• INPUT RECORDS:
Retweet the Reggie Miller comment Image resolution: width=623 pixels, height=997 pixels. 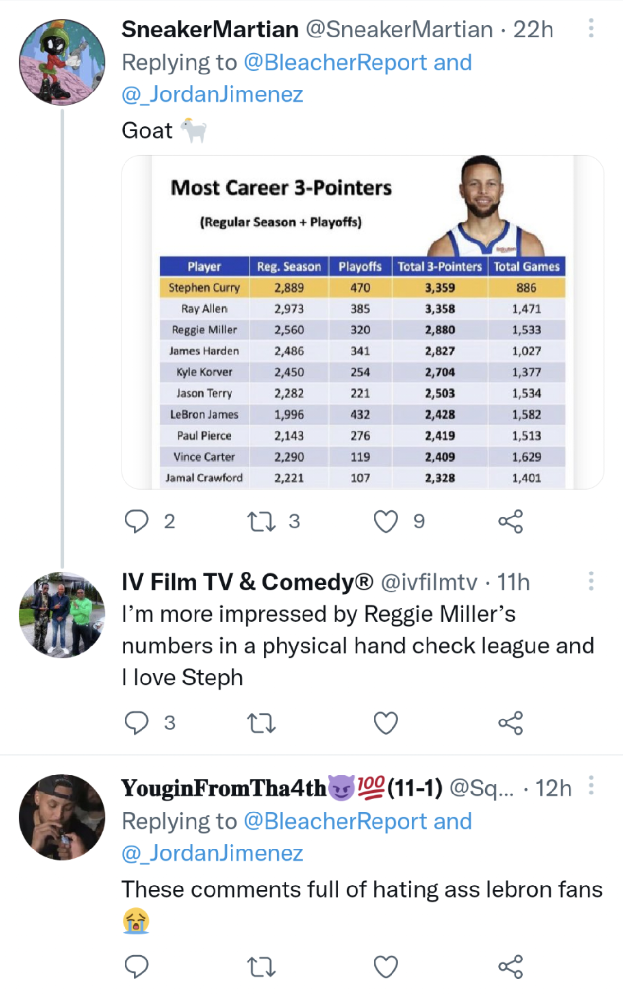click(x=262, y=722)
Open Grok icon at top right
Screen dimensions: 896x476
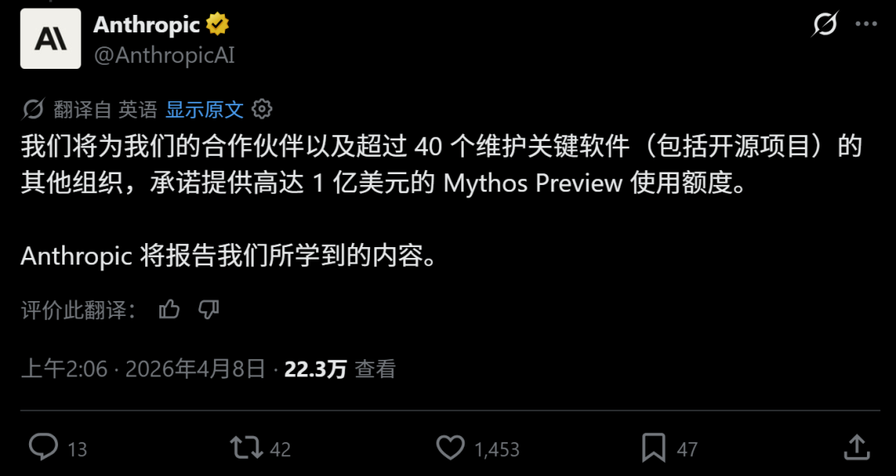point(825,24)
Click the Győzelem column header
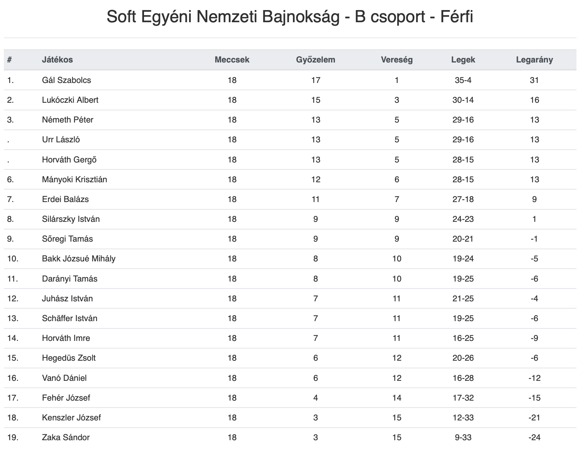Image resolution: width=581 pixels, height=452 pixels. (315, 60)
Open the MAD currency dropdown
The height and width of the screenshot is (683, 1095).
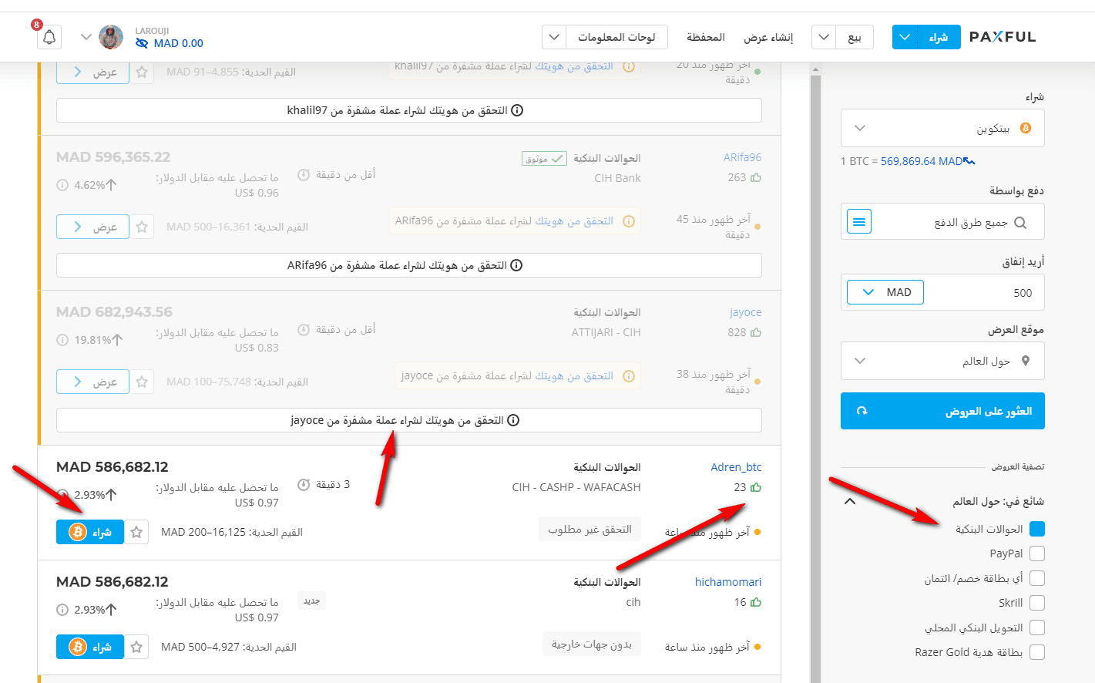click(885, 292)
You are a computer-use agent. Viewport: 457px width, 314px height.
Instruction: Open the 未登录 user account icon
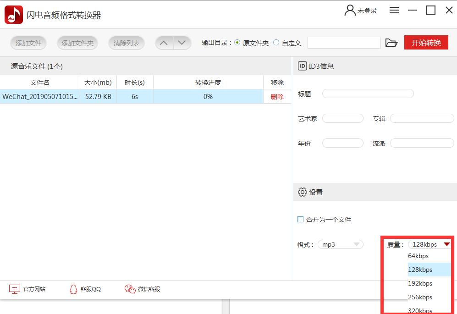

• THE PROBLEM: Number of lines containing "icon" in the data: state it and nothing more.

• TASK RESPONSE: 2